Of data and metadata

Anand Rajaraman on Datawocky writes about improving the sorting of database search results in contexts such as Netflix recommendations and Google search results. He concludes that adding independent data is much more important than improving algorithms; Netflix recommendations are improved by adding movie genre information from imdb, and Google search results are improved by adding links and anchortext. This has been bearing out in linguistics as well, where brute force statistical analysis (data) has defeated sophisticated theoretical analysis (algorithms) in allowing computers to process speech and text, and corpus linguistics has grown rapidly.

Rajaraman’s specific examples are really about adding metadata rather than adding data. When choosing among a set of movies, it makes sense that it would help to know more about the movies.
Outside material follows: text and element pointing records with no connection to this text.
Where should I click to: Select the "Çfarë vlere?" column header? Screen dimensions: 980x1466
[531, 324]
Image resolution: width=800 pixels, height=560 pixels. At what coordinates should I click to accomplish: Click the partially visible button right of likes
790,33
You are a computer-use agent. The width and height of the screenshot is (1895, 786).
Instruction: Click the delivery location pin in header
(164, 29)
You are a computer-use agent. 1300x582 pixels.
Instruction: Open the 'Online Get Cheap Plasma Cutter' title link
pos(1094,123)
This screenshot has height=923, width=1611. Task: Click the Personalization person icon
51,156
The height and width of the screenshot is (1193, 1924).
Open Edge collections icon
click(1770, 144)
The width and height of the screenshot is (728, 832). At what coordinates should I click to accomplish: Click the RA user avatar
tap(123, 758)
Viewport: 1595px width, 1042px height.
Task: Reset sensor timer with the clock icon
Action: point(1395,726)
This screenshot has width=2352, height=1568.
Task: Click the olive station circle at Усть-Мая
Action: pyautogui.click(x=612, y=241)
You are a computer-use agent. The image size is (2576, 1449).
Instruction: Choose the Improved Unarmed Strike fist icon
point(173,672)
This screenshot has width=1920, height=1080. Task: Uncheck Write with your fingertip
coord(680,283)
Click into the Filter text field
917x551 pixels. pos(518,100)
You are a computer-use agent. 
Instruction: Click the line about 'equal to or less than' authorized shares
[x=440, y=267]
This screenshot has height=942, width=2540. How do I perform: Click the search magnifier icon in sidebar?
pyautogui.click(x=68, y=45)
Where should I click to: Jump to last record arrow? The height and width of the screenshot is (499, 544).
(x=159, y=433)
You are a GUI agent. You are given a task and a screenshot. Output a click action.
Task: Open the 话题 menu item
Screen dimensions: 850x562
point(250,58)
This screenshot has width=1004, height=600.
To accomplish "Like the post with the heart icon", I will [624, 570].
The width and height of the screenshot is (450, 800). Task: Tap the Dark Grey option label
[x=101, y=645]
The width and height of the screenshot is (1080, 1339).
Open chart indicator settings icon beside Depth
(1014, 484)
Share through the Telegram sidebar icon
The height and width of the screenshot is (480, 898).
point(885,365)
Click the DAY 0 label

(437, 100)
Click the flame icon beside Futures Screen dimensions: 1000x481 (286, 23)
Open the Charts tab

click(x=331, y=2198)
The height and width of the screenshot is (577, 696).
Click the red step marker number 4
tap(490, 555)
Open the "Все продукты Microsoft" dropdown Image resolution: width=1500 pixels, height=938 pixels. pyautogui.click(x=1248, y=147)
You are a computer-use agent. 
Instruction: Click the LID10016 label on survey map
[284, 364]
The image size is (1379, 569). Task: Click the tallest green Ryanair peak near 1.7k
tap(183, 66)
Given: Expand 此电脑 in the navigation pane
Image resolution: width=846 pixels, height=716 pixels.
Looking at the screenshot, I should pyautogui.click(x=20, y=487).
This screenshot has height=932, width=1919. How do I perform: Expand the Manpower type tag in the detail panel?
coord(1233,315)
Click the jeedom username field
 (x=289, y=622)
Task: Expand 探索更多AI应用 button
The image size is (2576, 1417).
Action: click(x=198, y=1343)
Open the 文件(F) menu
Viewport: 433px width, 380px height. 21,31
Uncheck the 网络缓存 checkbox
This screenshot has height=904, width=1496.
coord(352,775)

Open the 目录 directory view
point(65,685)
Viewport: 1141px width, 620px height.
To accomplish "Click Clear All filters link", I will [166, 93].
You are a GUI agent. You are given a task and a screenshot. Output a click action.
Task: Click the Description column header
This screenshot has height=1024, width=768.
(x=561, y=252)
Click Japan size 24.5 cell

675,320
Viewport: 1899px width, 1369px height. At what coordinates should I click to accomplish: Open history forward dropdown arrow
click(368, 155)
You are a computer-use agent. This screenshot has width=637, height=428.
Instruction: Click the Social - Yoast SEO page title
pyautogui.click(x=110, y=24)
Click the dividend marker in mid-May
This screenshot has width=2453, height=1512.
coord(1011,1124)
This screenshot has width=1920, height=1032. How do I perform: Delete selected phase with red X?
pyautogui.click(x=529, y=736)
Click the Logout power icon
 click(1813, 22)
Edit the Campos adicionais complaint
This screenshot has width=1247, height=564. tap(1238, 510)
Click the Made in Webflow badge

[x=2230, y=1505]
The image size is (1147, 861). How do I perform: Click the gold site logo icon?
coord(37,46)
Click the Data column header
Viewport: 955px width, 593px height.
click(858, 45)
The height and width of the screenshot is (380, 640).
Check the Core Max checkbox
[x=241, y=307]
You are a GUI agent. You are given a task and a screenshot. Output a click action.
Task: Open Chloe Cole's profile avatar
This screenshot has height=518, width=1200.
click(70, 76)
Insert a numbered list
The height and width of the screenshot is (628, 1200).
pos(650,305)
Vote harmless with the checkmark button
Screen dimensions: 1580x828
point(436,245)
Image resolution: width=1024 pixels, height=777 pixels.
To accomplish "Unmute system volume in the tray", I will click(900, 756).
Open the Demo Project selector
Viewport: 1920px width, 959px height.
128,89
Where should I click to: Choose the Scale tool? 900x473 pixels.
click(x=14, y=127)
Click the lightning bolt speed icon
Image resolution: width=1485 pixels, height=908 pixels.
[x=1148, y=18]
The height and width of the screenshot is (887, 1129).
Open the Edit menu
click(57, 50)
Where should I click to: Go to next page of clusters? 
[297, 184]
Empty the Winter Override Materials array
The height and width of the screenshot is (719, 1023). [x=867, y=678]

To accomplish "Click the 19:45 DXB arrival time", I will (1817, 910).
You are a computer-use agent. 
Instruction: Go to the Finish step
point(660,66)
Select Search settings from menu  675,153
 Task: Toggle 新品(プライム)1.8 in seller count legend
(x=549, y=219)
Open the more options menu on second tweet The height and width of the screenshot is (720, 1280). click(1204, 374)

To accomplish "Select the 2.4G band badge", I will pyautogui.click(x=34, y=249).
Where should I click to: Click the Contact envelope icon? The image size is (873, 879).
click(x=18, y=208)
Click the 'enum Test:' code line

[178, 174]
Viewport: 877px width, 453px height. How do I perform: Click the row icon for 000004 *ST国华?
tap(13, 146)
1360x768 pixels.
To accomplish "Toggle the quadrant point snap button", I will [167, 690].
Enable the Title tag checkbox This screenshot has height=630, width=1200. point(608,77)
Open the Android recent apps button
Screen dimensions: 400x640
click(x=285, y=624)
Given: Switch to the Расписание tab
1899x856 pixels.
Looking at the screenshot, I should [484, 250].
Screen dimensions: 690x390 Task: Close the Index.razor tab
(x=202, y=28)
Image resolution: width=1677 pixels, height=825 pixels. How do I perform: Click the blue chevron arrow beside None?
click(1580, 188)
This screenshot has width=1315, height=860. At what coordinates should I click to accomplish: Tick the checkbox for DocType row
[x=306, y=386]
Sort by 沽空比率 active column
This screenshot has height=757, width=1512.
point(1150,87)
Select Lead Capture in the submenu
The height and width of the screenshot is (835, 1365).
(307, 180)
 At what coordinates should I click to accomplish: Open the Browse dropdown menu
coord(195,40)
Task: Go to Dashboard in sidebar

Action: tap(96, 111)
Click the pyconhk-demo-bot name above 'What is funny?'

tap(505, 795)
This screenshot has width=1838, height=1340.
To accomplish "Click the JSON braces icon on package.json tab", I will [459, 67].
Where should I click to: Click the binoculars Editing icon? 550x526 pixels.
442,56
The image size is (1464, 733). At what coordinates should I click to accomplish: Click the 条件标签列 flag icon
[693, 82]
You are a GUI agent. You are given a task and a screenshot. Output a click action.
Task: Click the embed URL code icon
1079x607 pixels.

Google uses in-bound links and the text used in those links to learn more about a web page. Google has also succeeded by increasing the size of the database (indexing more web pages), but a useful ranking of search results is even more important when the set of search results is larger. Simply adding data to the database has made searching Amazon far more frustrating in my experience, because the set of search results is now far larger and Amazon’s ranking of those results rarely matches what I’m really looking for. When I’m looking for information about a particular book that I’ve already found, it’s great to have metadata, descriptions, reviews, and the full text of the book. But none of that helps if I can’t find the book in the first place.

It got me thinking in several directions: Could we have Netflix-style personalized recommendations for YouTube? Isn’t this all an argument in favor of Total Information Awareness and its spawn? Wouldn’t spell-checking be better if the data on corrections were aggregated the way that Google adjusts search results and ads based on click-throughs? How user-friendly and transparent could we make privacy trade-offs, so that people could decide in a reasonable way what data to pass along to Netflix and actually understand what will happen to that data? And when are we going to stop using terms like data mining and start talking about database smart growth strategies?